I am not talking literally, of course. Sometimes picking at a physical scab is necessary and it’s always gross, but I don’t need to write an essay about it. I’m talking about metaphorically picking at scabs—when you just can’t let something go. This is a huge issue for me (see: Righteous streak, mile long) and has put a strain on my marriage here and there, not to mention other relationships. You, too? Well, then! Join me in a little written therapy session as I try to gain some insight into this behavior.
Here’s a typical situation: You are having a conversation with someone that has become something of a debate. It could be a discussion of current events, or defending a project proposal, or answering questions at meeting, or even just discussing the reasons behind someone’s behavior. You walk away from that discussion feeling unsatisfied, that you just haven’t gotten your point across. Often, you’ll wake up at 3:00 am and say to yourself, “THAT is what I should have said!”
I, personally, don’t like to be misunderstood, so I get rankled when I don’t think I’ve been heard or when I can’t think of a response quickly enough to persuade my debate partner. I will noodle over the conversation for days, replaying the dynamics and imagining my more eloquent responses. Sometimes I will talk it over (and over and over) with someone, trying to get my words right. Most of the time, I just turn it over (and over and over) in my head. I spend a lot of time reworking conversations. It’s exhausting. But at some point, I am going to want to correct the record.
There are a number of reasons that I might pick at a scab with you. They are all interconnected but by far the primary reason is because you matter to me. I care what you think and how you feel about me because you are important to me. Take that as some measure of solace when I keep nagging you about something that you’ve either forgotten about or don’t want to talk about or consider so minor that you can’t believe I am STILL picking at it. If I feel that I have been misunderstood by someone who matters to me, I can be relentless and endlessly annoying in trying to make my points heard. If you are not important to me, then after maybe a brief period of feeling annoyed or wronged, I will (mostly) let it go.
This issue is trickier at work.
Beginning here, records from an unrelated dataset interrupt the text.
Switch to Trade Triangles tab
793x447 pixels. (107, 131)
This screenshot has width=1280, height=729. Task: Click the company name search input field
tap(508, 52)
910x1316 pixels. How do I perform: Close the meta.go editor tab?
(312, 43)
You want to correct the record, but in the workplace, there is often a power imbalance that makes picking at scabs inappropriate or even detrimental to your future success. As referenced in earlier essays, I lost a big power struggle at work just before a new senior leader joined the company. I wanted him to know The Truth (or at least my truth) but he was totally uninterested in the past. I knew he was forming an opinion of me based on other discussions but my attempts to provide my perspective was just picking at a scab he was uninterested in discussing. Sometimes you just have to the swallow the injustice and hope that an ally will support you at the right time. This is why I am glad I am now retired.
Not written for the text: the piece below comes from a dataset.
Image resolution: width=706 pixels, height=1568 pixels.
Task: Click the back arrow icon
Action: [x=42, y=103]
I will admit that while I return to issues mostly because the other person involved is important to me, I also will continue to argue because I truly believe I am right. If you matter to me and yet you disagree with me, I will often do whatever I can to make sure that you see the light. It’s not about me being right. It’s about not wanting YOU to be wrong. This, of course, is a tricky rationalization that happens to be tightly wrapped up in the third reason I will pick at scabs with you: my long-standing fear of being blindsided, of being rejected, and my self-doubt. What if I’m actually wrong? After first resisting that possibility with all my might, I will listen carefully (and usually research on the web) to see if I really AM wrong. I like to think that after years of years of keeping those errors to myself, I will now readily admit when I remembered something wrong or just didn’t have the facts straight. Just because I believed something to be true doesn’t mean it really was true. I go back to my favorite Brené Brown mantra: I’m here to get it right, not be right.
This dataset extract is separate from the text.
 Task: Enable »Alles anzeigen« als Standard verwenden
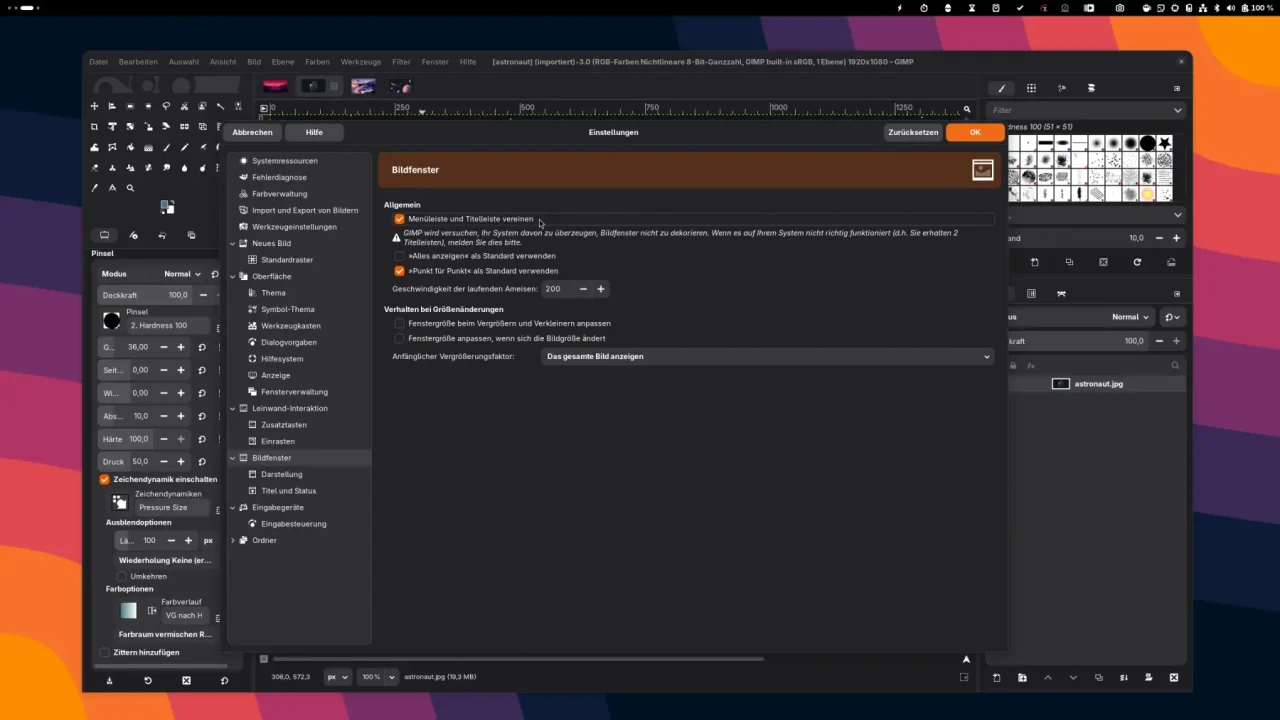(400, 256)
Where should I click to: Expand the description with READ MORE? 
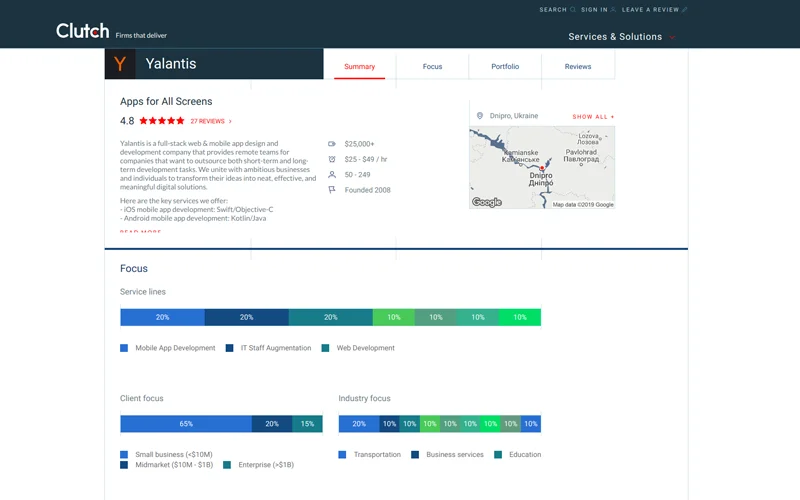140,232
I’ve been thinking about all this because we are in the Hebrew month of Elul, the run-up to the Jewish New Year (Rosh Hashanah) and Yom Kippur (The Day of Atonement). It’s a time of significant introspection; a time to take stock. As such, I tend to think about people I have wronged over the past year, knowingly or unknowingly, as well as those with whom I’m laboring under some misunderstanding. It’s a time to make amends. But sometimes it’s just not that easy. Maybe I don’t even know that I should be apologizing. Maybe the recipient doesn’t want to hear it. Maybe they think they were wronged by me, but I was misunderstood. Maybe all of the above.
Where this takes us, then, is to some thoughts on being the recipient of scab picking. When someone is nitpicking with me, I try to remember all the dynamics running through my head when I’m the one nagging. First is to give that person the benefit of the doubt. Maybe you HAVE misunderstood them. Maybe there are facts you’ve missed. Then, truly listen to what they have to say. From personal experience, I’ve learned it is really important to repeat back to them whatever they are saying to you. If you don’t recite their argument to show you’ve heard them, they will just keep on picking at you until you confirm they have been heard. If you still disagree, that’s the time to argue back. I am well aware that there are people out there who argue for the sake of arguing or who only want YOU to hear THEM and not vice-versa. That’s not who I’m talking about in this essay. I’m talking about regular human beings who just want to be heard and understood and hopefully validated. I promise you that if you can do that for others, they will do it for you. And then maybe we can all learn a little something, turn down the temperature on all the division, and stop waking up at 3:00 am with the perfect comeback!